With the expansion of the Loyola Luncheon just a few weeks away from completion, Concordia Student Union executives are looking beyond their slate’s campaign promises to develop a sustainable student run café at Loyola Campus.

Later this month, support staff will wrap up construction on an $80,000 overhaul of Concordia’s The Hive. An industrial sized oven, stove and dishwasher will be added to The Hive’s kitchen, which has seen its overall space double since renovation began earlier this year.

The expansion of the Loyola Luncheon—a five-day-a-week service that provides vegetarian lunches to students at Loyola Campus and will operate out of The Hive—has provided the CSU with an opportunity to launch a student run café that aims to be profitable, have fair labour practices and is sustainable.

“The idea to have a café in The Hive has been around for a long time,” said Alex Oster, former CSU VP Sustainability and Projects. “[In 2010] CUSACorp [the CSU’s for profit arm] suggested we get Tim Horton’s or Java U to set up a franchise in The Hive.
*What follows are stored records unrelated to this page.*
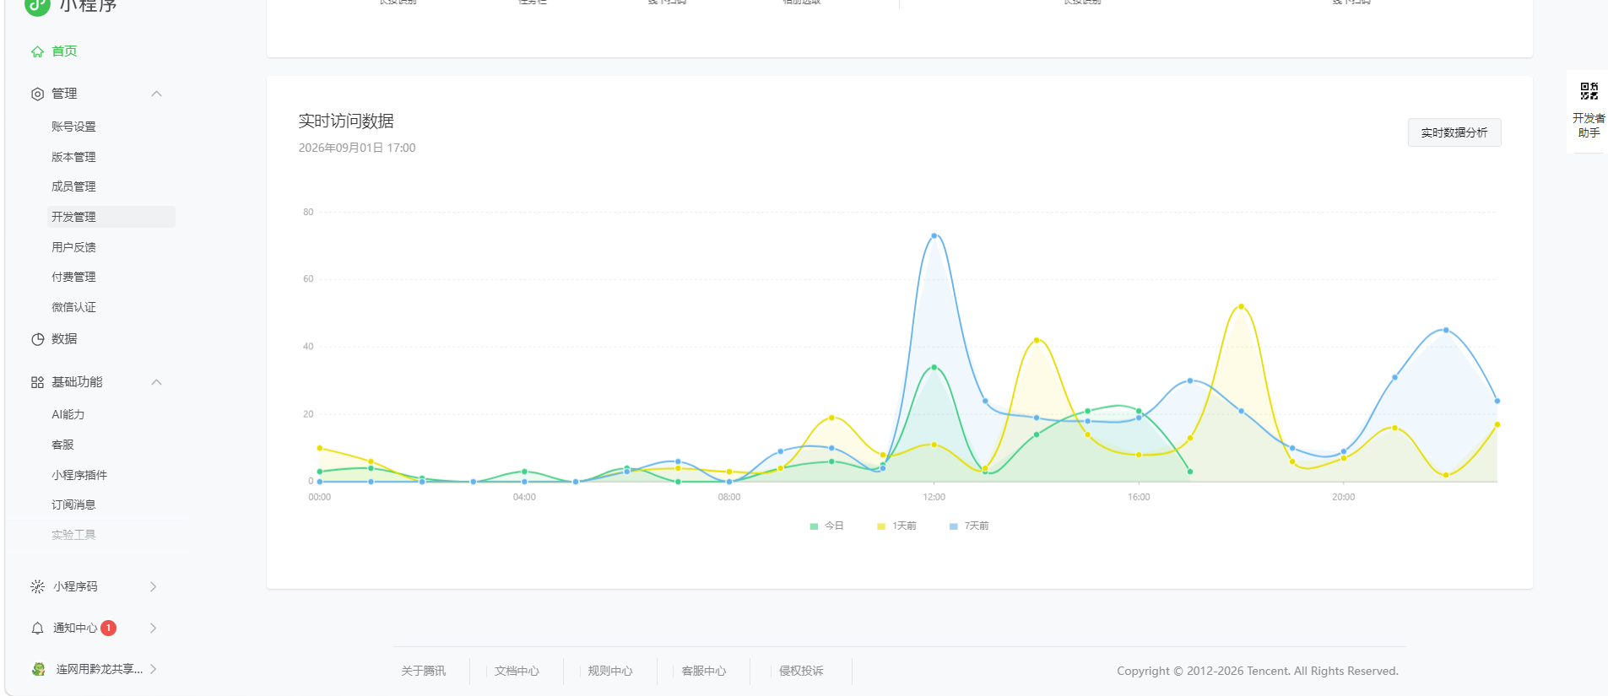This screenshot has width=1608, height=696.
Task: Click the 通知中心 bell icon
Action: click(x=37, y=629)
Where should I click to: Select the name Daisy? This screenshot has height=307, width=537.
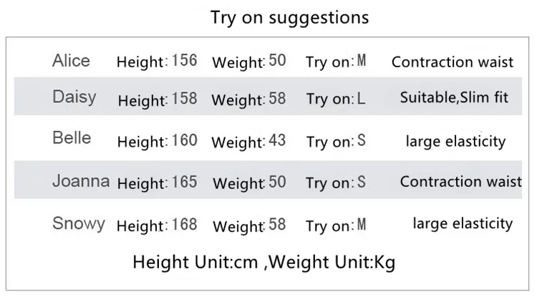[x=74, y=97]
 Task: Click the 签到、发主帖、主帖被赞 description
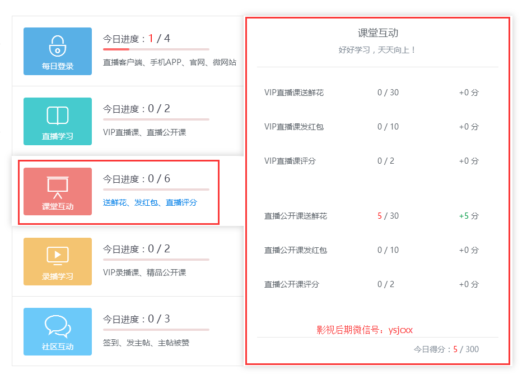146,343
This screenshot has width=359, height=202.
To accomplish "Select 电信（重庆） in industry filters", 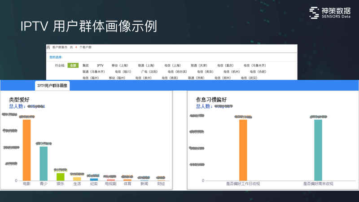I will pos(225,66).
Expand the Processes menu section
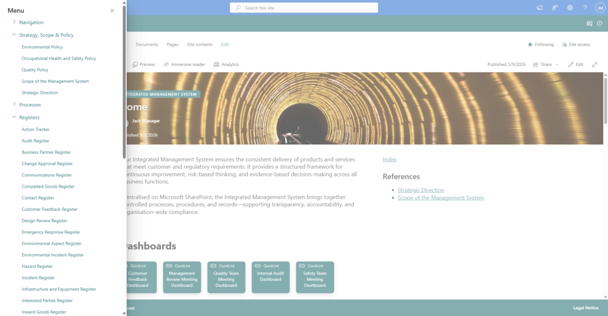Screen dimensions: 608x316 [x=14, y=105]

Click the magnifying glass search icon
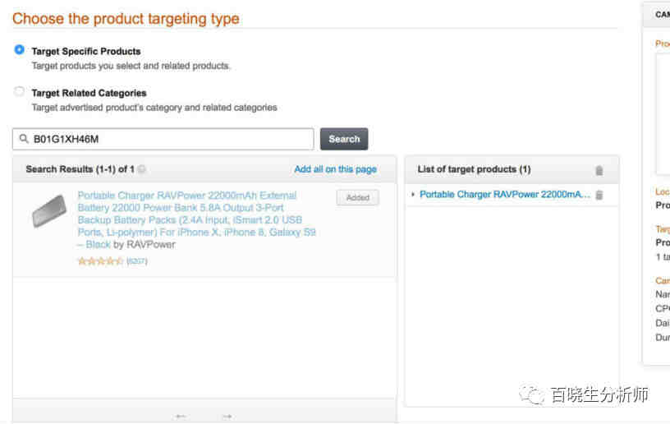[24, 139]
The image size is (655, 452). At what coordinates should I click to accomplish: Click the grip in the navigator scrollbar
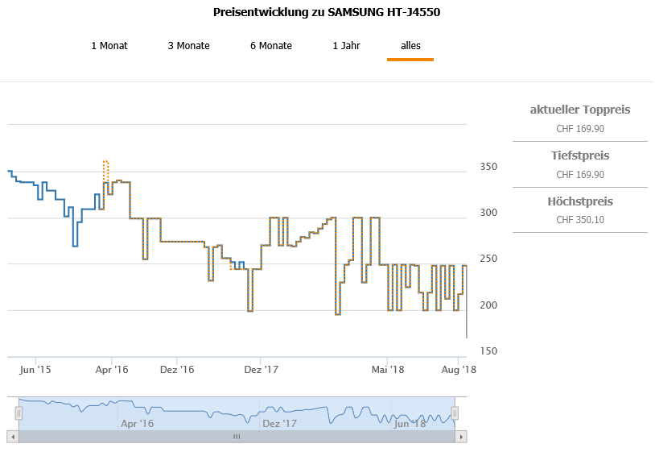point(237,437)
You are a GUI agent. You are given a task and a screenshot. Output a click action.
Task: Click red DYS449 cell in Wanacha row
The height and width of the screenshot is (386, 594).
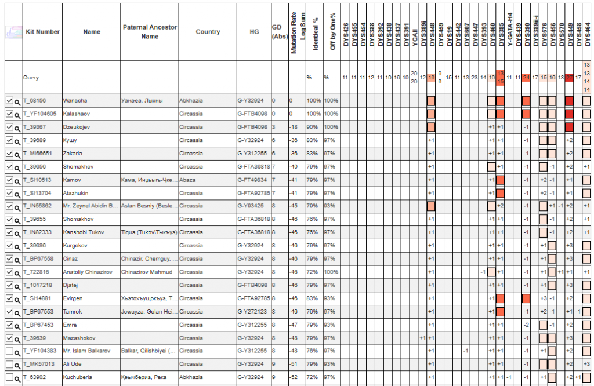[569, 101]
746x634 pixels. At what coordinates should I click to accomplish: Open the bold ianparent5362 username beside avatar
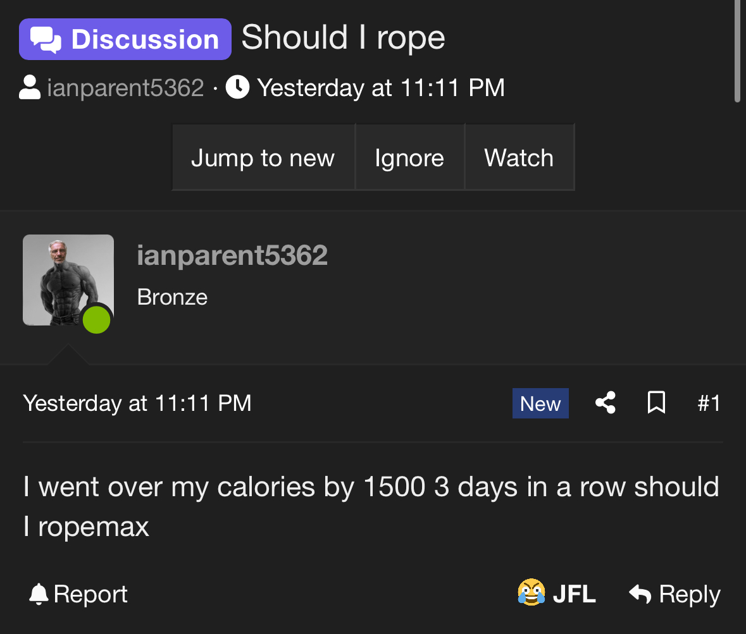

That irked me, I thought we could do so much better.”

Shortly into his mandate, Oster began developing a plan to turn the space into a café that would buy locally produced food but also serve as a learning tool for students.

Sustainable Concordia’s Cameron Stiff chipped in by coordinating the Food Systems Program, a group of five student interns that measured the environmental impact of the café and drafted a business plan to present to the CSU.

“Nobody at Concordia had ever been doing the kind of guided and channeled research [Stiff] was doing with the interns,” said Oster. “They developed a plan that made it so that business students could come and learn how to run a business at the café, a space where human geography students could learn how space and place affects what you consider to be the campus.”

CSU VP Loyola and Advocacy Hassan Abdullahi and CSU VP Sustainability and Promotions Morgan Pudwell are seeing Oster’s plan through.
Abdulahhi said the café’s opening is tentatively slated for January.

“There could always be delays,” he added. “But we want it open before the end of the school year at the latest.”

The space will be host to a co-op program, where John Molson School of Business students will manage the café for course credits and valuable field experience.

“You’ll also be interacting with your space,” said Pudwell. “Students will have access to a resource library in The Hive where they can learn about sustainability or just study.”

Under Concordia’s new food policy, students can’t use campus space to cook food without applying for a permit, leaving most of the university’s food services in the hands of catering businesses and privately owned eateries.

“The [new policy] just shows you how we need something like The Hive café,” said Oster. “Especially at Loyola Campus, people have wanted something like this for years.”